Please answer these questions about the transcript below:
(a) What does Kimmitt say has surprised them about the Iranian military?
(b) Which war does Kimmitt link to the body count fallacy?
(c) From which city is the upcoming guest going to join live?

Source document
'''
So there's a list of these many launchers have been. At one point, they did say they've only destroyed, I think, what half of the actual missile launchers. Right? So, they did -- they did give us a base there. But a lot of these things, it's sort of like, okay, that's a big number of destroyed drones, but maybe it's not big relative to how many they have or what their production capacity is, right? That -- that hasn't been put out.
KIMMITT: Yeah, I think we've been surprised at the resilience of the Iranian military. And I think our intelligence has led us down a little bit because we seem to keep getting the last launcher.
But I've got to repeat, none of those attacks truly matter. That's the body count fallacy we had in Vietnam. The more we kill, the more were going to be successful. This notion that somehow knocking out launchers, notching out air defense systems, knocking out drones is somehow going to military victory, translates to strategic victory, I think that still is a flawed strategy.
BURNETT: Oh, an important to put it -- to put it that way so clearly.
Thank you all very much. I appreciate it.
Barak, thanks to you as well.
And next, the breaking news continues. A rare interview tonight from inside Iran. I'm going to speak with the son of a former Iranian Revolutionary Guard commander. He's close to the regime. He's talking to Iranian officials tonight. He's going to join us live from Tehran and tell us why they are talking about these talks as a trap.
'''
Listing
'''
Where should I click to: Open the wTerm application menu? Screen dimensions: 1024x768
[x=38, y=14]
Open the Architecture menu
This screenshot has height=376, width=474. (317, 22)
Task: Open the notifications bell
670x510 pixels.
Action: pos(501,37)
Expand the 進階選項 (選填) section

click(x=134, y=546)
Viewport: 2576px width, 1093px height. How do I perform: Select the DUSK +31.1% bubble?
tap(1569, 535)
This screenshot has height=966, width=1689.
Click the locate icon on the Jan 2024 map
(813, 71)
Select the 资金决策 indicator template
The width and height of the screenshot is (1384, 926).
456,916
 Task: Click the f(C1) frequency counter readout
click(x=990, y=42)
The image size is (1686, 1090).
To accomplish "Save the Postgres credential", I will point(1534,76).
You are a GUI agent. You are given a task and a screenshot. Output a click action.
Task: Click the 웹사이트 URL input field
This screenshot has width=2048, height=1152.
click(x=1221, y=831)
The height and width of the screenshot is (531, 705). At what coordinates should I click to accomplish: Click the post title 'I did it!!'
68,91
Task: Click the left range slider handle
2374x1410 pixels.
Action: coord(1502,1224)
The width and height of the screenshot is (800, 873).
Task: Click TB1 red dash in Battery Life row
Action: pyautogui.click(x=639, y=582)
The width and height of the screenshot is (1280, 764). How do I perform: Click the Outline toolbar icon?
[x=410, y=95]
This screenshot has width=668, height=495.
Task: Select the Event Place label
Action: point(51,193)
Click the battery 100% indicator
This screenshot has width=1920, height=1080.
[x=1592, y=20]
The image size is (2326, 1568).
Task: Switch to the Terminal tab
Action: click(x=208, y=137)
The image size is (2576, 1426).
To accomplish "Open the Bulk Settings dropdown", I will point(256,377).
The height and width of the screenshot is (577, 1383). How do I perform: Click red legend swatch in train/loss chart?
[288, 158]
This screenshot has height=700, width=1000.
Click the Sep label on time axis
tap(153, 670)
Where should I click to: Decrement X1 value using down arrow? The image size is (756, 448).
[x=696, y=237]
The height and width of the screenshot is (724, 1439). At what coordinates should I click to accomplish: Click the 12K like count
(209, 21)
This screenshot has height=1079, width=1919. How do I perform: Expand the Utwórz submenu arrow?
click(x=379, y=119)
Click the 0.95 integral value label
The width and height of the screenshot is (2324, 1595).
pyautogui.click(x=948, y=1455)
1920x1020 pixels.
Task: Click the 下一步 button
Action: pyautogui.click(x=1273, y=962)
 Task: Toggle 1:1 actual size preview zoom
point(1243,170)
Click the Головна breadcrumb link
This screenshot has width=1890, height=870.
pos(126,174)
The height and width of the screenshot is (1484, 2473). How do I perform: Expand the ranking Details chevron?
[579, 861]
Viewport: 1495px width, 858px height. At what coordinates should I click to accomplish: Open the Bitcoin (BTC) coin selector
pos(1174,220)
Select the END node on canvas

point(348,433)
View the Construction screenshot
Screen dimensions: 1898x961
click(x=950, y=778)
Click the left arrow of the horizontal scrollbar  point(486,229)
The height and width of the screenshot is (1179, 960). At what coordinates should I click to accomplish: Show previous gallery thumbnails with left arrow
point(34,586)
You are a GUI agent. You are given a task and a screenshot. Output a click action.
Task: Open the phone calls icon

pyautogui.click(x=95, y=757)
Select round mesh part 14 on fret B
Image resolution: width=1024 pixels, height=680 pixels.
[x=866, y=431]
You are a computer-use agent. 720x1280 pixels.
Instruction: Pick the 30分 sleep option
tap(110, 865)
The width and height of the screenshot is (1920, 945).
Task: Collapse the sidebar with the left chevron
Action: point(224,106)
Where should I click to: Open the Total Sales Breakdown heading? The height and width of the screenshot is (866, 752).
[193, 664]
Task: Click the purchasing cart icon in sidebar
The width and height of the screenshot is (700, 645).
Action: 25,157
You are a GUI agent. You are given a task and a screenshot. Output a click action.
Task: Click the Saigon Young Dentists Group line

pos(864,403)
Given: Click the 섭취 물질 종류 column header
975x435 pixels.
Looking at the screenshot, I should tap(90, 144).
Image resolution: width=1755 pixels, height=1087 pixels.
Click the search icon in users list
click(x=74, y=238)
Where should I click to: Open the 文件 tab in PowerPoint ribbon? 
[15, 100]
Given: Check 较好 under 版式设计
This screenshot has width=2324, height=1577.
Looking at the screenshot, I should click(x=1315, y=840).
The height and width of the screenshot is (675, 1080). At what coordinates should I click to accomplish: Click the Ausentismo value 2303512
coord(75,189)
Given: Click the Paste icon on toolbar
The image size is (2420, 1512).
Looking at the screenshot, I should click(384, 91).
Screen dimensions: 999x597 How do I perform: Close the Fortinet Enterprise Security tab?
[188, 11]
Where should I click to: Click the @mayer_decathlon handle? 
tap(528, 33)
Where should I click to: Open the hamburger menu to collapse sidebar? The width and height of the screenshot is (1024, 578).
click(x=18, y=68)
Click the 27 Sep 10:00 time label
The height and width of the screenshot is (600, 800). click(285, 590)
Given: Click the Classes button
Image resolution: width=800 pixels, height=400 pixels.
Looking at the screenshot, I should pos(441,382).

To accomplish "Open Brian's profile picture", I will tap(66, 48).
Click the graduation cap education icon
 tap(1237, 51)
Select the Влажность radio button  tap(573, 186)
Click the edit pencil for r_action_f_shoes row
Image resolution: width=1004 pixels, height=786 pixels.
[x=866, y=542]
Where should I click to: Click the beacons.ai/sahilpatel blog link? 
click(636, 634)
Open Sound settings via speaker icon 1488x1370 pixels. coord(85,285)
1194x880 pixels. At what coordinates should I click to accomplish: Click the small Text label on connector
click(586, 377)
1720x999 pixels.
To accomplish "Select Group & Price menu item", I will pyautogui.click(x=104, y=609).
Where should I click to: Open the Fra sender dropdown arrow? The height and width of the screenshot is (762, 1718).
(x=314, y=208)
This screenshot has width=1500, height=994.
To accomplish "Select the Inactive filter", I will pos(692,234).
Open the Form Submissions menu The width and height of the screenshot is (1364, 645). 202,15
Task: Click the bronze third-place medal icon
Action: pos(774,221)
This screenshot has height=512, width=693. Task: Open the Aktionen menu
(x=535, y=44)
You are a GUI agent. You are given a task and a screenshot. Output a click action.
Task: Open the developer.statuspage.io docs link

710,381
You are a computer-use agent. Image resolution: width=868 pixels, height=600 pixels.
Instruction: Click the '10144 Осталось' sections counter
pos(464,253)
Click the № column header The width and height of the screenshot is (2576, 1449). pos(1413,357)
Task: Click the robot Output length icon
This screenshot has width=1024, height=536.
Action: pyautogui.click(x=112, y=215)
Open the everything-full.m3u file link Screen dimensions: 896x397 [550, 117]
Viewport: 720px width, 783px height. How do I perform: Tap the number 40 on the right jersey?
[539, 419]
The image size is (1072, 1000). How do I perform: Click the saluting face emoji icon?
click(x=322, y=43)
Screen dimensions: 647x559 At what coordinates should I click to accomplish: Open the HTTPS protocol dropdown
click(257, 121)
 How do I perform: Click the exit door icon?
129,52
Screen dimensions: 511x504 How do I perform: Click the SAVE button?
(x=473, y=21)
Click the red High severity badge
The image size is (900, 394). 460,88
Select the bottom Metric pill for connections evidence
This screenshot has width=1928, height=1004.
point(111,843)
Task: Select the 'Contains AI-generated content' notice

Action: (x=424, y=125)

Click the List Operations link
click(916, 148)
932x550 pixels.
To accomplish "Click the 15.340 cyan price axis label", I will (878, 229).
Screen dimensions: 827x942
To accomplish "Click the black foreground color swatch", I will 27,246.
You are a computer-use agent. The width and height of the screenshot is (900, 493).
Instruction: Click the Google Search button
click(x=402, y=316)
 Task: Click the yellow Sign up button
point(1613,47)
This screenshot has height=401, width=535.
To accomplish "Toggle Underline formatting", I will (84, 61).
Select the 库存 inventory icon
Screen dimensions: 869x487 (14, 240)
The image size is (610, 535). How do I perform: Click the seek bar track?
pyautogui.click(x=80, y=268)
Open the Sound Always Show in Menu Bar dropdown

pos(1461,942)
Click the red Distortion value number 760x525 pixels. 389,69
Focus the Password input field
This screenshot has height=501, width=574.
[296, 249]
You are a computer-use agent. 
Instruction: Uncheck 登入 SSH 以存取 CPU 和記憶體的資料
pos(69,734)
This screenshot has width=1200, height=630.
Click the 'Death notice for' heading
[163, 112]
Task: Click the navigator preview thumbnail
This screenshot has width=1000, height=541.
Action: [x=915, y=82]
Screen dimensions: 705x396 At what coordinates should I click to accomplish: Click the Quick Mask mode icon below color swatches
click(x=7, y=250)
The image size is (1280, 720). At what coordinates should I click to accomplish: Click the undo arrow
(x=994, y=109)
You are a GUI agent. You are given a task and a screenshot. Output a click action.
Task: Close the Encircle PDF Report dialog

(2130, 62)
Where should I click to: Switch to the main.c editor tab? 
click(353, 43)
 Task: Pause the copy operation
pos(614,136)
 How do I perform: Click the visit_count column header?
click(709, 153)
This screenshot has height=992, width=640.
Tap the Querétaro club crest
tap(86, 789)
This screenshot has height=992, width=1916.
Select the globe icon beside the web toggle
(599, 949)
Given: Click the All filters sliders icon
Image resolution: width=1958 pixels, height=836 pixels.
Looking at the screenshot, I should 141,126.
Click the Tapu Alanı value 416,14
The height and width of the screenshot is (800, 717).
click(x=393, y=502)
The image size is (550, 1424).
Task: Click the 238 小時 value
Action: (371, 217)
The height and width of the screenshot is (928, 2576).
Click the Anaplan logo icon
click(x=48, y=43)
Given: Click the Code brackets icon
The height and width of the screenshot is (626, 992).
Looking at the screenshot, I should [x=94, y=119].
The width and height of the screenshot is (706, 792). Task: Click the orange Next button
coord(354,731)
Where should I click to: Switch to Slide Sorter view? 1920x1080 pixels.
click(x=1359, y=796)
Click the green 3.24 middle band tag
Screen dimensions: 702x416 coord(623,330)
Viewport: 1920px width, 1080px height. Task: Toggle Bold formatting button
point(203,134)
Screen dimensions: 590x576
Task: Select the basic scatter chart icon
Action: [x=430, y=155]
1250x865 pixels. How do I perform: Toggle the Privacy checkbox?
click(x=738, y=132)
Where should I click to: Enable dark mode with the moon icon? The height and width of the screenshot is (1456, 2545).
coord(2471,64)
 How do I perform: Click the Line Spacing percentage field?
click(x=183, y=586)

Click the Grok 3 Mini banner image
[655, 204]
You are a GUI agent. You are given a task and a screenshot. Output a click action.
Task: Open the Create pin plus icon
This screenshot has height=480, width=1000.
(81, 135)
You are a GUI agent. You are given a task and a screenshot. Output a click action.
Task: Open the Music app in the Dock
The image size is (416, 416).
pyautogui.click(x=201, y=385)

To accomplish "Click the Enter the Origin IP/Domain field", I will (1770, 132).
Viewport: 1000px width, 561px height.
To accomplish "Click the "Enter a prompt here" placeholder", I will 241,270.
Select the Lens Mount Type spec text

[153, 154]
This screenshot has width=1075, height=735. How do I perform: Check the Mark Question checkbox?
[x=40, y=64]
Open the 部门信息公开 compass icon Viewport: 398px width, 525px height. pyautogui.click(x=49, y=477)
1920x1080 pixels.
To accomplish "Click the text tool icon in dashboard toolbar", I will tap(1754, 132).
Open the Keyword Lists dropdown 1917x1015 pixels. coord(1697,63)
'''
Completed task
(a) Its resilience.
(b) Vietnam.
(c) Tehran.